**PROBLEM STATEMENT:** Produce an exact copy of the lines from the line containing "This screenshot has width=2264, height=1080." through the last line of the entries below, and only those lines.

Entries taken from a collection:
- - -

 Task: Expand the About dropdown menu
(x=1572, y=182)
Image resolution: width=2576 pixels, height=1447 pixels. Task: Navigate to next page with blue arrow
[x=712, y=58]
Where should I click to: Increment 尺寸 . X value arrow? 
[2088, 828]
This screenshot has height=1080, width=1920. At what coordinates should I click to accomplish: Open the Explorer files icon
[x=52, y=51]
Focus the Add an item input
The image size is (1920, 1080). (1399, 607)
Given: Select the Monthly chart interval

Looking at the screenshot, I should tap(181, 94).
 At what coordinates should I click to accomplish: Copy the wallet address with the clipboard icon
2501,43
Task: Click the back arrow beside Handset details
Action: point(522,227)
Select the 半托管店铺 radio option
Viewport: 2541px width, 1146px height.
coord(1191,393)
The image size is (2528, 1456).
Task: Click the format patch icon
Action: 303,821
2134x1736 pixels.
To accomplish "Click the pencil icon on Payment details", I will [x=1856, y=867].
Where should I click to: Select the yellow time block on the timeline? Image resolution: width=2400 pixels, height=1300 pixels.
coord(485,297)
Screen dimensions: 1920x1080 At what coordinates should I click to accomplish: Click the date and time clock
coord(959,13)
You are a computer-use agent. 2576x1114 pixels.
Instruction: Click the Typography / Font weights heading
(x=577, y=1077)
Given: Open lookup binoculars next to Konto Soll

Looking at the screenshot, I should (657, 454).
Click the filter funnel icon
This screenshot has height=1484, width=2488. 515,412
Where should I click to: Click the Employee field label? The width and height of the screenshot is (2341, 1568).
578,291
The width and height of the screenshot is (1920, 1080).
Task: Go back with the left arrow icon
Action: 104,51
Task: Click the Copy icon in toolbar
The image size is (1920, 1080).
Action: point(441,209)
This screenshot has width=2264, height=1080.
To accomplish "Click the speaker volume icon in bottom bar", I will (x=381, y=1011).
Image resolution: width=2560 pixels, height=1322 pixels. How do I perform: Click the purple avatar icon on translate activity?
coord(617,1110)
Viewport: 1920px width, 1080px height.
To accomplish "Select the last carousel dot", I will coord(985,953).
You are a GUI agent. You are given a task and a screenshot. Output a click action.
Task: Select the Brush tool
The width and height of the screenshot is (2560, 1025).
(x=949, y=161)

- - -

**ANSWER TO THIS TASK:**
This screenshot has width=2264, height=1080.
To accomplish "Click the speaker volume icon in bottom bar", I will (x=381, y=1011).
Image resolution: width=2560 pixels, height=1322 pixels. How do I perform: Click the purple avatar icon on translate activity?
coord(617,1110)
Viewport: 1920px width, 1080px height.
To accomplish "Select the last carousel dot", I will coord(985,953).
You are a GUI agent. You are given a task and a screenshot. Output a click action.
Task: Select the Brush tool
The width and height of the screenshot is (2560, 1025).
(x=949, y=161)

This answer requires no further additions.